Provided data
- - -

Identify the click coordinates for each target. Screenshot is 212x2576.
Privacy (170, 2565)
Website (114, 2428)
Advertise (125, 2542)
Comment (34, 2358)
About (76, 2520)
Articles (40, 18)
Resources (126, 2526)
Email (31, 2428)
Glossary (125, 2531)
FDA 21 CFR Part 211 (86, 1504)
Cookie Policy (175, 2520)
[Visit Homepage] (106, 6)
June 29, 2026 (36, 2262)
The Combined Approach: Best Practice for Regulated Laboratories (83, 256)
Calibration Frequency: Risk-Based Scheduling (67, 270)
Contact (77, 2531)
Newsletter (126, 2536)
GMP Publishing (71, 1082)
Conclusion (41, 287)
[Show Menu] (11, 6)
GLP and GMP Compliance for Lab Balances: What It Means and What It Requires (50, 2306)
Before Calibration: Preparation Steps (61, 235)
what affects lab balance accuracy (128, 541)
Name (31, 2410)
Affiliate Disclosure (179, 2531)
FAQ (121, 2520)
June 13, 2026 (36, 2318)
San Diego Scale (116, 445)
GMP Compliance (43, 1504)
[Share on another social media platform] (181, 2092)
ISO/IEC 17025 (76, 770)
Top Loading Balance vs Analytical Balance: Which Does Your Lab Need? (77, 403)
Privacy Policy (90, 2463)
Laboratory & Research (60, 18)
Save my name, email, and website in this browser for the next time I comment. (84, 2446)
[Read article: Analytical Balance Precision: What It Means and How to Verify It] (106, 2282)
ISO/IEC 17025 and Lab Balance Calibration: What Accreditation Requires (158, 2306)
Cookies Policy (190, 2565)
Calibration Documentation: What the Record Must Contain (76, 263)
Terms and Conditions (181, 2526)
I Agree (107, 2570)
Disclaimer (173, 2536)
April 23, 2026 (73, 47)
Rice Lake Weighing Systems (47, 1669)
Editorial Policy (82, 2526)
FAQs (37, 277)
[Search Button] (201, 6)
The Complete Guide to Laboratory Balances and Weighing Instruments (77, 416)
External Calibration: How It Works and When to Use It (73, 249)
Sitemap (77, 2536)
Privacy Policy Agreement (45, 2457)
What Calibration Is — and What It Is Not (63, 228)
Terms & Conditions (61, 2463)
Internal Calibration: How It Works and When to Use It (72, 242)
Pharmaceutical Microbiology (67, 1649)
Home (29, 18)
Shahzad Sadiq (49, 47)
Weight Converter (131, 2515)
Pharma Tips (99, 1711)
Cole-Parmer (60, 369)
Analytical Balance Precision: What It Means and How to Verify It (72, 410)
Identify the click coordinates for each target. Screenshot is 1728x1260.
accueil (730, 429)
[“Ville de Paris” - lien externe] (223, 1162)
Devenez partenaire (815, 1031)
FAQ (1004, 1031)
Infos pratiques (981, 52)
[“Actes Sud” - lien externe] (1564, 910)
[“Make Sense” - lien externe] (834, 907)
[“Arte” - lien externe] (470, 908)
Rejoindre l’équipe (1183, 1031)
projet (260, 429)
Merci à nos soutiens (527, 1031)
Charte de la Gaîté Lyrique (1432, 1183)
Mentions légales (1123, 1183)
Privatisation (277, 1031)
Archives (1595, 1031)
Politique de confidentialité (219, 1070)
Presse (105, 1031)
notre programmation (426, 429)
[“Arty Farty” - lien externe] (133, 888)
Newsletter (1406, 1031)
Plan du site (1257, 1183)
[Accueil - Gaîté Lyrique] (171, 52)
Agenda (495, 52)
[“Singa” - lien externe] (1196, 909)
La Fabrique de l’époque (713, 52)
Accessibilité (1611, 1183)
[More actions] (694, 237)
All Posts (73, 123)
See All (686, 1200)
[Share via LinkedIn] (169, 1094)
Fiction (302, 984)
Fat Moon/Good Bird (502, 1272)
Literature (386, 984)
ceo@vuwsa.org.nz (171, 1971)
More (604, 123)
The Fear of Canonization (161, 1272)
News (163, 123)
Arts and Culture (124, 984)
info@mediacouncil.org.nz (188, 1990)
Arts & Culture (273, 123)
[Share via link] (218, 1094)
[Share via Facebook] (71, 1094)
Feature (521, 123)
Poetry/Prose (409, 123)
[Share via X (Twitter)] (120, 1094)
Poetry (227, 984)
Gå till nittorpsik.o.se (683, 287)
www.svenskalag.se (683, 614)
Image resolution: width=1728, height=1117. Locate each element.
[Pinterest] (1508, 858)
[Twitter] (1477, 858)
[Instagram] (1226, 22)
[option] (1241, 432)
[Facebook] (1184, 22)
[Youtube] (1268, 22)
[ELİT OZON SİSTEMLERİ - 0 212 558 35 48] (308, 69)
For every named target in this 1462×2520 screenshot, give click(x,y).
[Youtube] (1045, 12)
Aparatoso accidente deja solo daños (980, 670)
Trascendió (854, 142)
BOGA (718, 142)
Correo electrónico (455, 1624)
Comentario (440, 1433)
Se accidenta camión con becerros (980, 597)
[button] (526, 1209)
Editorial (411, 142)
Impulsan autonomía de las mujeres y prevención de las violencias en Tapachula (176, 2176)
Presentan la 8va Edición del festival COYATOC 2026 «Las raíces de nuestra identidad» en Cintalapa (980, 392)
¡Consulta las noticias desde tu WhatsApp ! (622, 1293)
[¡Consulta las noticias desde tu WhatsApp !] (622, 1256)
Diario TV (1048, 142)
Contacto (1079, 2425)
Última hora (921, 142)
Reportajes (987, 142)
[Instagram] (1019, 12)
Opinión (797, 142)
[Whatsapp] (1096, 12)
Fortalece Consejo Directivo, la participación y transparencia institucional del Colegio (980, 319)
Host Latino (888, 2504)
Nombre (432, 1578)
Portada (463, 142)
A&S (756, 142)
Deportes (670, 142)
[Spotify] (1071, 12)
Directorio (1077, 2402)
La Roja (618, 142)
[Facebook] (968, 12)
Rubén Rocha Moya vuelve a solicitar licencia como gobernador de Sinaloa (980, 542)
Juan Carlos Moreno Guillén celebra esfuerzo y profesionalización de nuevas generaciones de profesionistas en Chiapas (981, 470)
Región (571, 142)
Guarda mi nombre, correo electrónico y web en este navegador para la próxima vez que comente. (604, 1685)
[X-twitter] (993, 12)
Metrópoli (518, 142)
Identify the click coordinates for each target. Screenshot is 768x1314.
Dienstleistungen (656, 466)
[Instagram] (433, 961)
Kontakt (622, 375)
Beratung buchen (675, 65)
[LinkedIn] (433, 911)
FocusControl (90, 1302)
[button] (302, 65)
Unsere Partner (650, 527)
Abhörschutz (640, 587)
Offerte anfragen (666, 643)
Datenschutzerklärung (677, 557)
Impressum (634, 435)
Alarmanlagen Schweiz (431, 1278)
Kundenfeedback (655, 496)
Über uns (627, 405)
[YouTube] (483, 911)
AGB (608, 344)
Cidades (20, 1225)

- - -

Everything from the line with "FAQs (37, 277)" through the line with "[Instagram] (1226, 22)" should be written out exactly as it appears above, end lines included, and nothing outside that range.

FAQs (37, 277)
[Search Button] (201, 6)
The Complete Guide to Laboratory Balances and Weighing Instruments (77, 416)
External Calibration: How It Works and When to Use It (73, 249)
Sitemap (77, 2536)
Privacy Policy Agreement (45, 2457)
What Calibration Is — and What It Is Not (63, 228)
Terms & Conditions (61, 2463)
Internal Calibration: How It Works and When to Use It (72, 242)
Pharmaceutical Microbiology (67, 1649)
Home (29, 18)
Shahzad Sadiq (49, 47)
Weight Converter (131, 2515)
Pharma Tips (99, 1711)
Cole-Parmer (60, 369)
Analytical Balance Precision: What It Means and How to Verify It (72, 410)
Identify the click coordinates for each target. Screenshot is 1728x1260.
accueil (730, 429)
[“Ville de Paris” - lien externe] (223, 1162)
Devenez partenaire (815, 1031)
FAQ (1004, 1031)
Infos pratiques (981, 52)
[“Actes Sud” - lien externe] (1564, 910)
[“Make Sense” - lien externe] (834, 907)
[“Arte” - lien externe] (470, 908)
Rejoindre l’équipe (1183, 1031)
projet (260, 429)
Merci à nos soutiens (527, 1031)
Charte de la Gaîté Lyrique (1432, 1183)
Mentions légales (1123, 1183)
Privatisation (277, 1031)
Archives (1595, 1031)
Politique de confidentialité (219, 1070)
Presse (105, 1031)
notre programmation (426, 429)
[“Arty Farty” - lien externe] (133, 888)
Newsletter (1406, 1031)
Plan du site (1257, 1183)
[Accueil - Gaîté Lyrique] (171, 52)
Agenda (495, 52)
[“Singa” - lien externe] (1196, 909)
La Fabrique de l’époque (713, 52)
Accessibilité (1611, 1183)
[More actions] (694, 237)
All Posts (73, 123)
See All (686, 1200)
[Share via LinkedIn] (169, 1094)
Fiction (302, 984)
Fat Moon/Good Bird (502, 1272)
Literature (386, 984)
ceo@vuwsa.org.nz (171, 1971)
More (604, 123)
The Fear of Canonization (161, 1272)
News (163, 123)
Arts and Culture (124, 984)
info@mediacouncil.org.nz (188, 1990)
Arts & Culture (273, 123)
[Share via link] (218, 1094)
[Share via Facebook] (71, 1094)
Feature (521, 123)
Poetry/Prose (409, 123)
[Share via X (Twitter)] (120, 1094)
Poetry (227, 984)
Gå till nittorpsik.o.se (683, 287)
www.svenskalag.se (683, 614)
Image resolution: width=1728, height=1117. Locate each element.
[Pinterest] (1508, 858)
[Twitter] (1477, 858)
[Instagram] (1226, 22)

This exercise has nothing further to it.